Exercise brief →
Restate each record exactly as it was written.

Dataset entries →
- Opening Delimiter -

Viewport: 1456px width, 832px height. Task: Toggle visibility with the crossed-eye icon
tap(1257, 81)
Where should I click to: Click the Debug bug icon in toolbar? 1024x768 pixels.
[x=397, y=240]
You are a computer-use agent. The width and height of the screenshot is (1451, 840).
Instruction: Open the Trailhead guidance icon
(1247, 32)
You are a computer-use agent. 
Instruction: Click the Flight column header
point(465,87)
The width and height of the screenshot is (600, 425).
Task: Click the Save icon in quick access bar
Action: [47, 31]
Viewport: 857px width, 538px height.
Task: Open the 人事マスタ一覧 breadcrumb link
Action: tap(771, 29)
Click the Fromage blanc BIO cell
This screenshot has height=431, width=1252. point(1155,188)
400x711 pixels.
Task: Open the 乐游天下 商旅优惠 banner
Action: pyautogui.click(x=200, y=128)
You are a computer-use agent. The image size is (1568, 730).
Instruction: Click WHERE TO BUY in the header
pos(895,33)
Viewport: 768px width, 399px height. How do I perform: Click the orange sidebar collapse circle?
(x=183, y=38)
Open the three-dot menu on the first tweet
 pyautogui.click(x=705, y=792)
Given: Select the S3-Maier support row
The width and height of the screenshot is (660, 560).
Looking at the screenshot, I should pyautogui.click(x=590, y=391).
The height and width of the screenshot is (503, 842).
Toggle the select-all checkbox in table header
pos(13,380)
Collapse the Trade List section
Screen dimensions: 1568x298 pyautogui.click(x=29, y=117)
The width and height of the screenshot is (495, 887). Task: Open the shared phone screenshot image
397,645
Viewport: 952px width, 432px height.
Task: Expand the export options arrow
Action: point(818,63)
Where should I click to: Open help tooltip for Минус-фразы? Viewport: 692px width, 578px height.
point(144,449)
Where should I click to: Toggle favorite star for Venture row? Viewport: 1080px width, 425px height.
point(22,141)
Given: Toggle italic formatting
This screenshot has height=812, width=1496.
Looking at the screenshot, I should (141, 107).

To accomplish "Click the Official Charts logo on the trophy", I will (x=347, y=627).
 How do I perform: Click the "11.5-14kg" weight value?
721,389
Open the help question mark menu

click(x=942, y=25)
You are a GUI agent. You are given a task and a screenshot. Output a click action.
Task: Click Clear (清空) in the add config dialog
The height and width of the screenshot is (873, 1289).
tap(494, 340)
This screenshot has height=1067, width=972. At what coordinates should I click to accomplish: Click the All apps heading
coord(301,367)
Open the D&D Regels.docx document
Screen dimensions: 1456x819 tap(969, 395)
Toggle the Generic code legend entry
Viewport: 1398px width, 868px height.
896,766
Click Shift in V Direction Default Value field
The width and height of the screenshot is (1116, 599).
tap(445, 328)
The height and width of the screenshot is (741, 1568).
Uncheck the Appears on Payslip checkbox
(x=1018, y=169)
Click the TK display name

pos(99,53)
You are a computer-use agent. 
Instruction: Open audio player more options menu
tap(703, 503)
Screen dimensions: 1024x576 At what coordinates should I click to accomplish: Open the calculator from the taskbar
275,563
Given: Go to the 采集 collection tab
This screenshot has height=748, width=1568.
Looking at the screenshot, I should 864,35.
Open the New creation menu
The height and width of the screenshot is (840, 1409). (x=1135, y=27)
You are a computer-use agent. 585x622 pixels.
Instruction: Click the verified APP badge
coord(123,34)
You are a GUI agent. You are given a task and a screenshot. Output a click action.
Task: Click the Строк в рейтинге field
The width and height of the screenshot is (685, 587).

- Closing Delimiter -

Worked solution →
Viewport: 1456px width, 832px height. Task: Toggle visibility with the crossed-eye icon
tap(1257, 81)
Where should I click to: Click the Debug bug icon in toolbar? 1024x768 pixels.
[x=397, y=240]
You are a computer-use agent. The width and height of the screenshot is (1451, 840).
Instruction: Open the Trailhead guidance icon
(1247, 32)
You are a computer-use agent. 
Instruction: Click the Flight column header
point(465,87)
The width and height of the screenshot is (600, 425).
Task: Click the Save icon in quick access bar
Action: [47, 31]
Viewport: 857px width, 538px height.
Task: Open the 人事マスタ一覧 breadcrumb link
Action: tap(771, 29)
Click the Fromage blanc BIO cell
This screenshot has height=431, width=1252. point(1155,188)
400x711 pixels.
Task: Open the 乐游天下 商旅优惠 banner
Action: pyautogui.click(x=200, y=128)
You are a computer-use agent. The image size is (1568, 730).
Instruction: Click WHERE TO BUY in the header
pos(895,33)
Viewport: 768px width, 399px height. How do I perform: Click the orange sidebar collapse circle?
(x=183, y=38)
Open the three-dot menu on the first tweet
 pyautogui.click(x=705, y=792)
Given: Select the S3-Maier support row
The width and height of the screenshot is (660, 560).
Looking at the screenshot, I should pyautogui.click(x=590, y=391).
The height and width of the screenshot is (503, 842).
Toggle the select-all checkbox in table header
pos(13,380)
Collapse the Trade List section
Screen dimensions: 1568x298 pyautogui.click(x=29, y=117)
The width and height of the screenshot is (495, 887). Task: Open the shared phone screenshot image
397,645
Viewport: 952px width, 432px height.
Task: Expand the export options arrow
Action: point(818,63)
Where should I click to: Open help tooltip for Минус-фразы? Viewport: 692px width, 578px height.
point(144,449)
Where should I click to: Toggle favorite star for Venture row? Viewport: 1080px width, 425px height.
point(22,141)
Given: Toggle italic formatting
This screenshot has height=812, width=1496.
Looking at the screenshot, I should (141, 107).

To accomplish "Click the Official Charts logo on the trophy", I will (x=347, y=627).
 How do I perform: Click the "11.5-14kg" weight value?
721,389
Open the help question mark menu

click(x=942, y=25)
You are a GUI agent. You are given a task and a screenshot. Output a click action.
Task: Click Clear (清空) in the add config dialog
The height and width of the screenshot is (873, 1289).
tap(494, 340)
This screenshot has height=1067, width=972. At what coordinates should I click to accomplish: Click the All apps heading
coord(301,367)
Open the D&D Regels.docx document
Screen dimensions: 1456x819 tap(969, 395)
Toggle the Generic code legend entry
Viewport: 1398px width, 868px height.
896,766
Click Shift in V Direction Default Value field
The width and height of the screenshot is (1116, 599).
tap(445, 328)
The height and width of the screenshot is (741, 1568).
Uncheck the Appears on Payslip checkbox
(x=1018, y=169)
Click the TK display name

pos(99,53)
You are a computer-use agent. 
Instruction: Open audio player more options menu
tap(703, 503)
Screen dimensions: 1024x576 At what coordinates should I click to accomplish: Open the calculator from the taskbar
275,563
Given: Go to the 采集 collection tab
This screenshot has height=748, width=1568.
Looking at the screenshot, I should 864,35.
Open the New creation menu
The height and width of the screenshot is (840, 1409). (x=1135, y=27)
You are a computer-use agent. 585x622 pixels.
Instruction: Click the verified APP badge
coord(123,34)
You are a GUI agent. You are given a task and a screenshot. Output a click action.
Task: Click the Строк в рейтинге field
The width and height of the screenshot is (685, 587).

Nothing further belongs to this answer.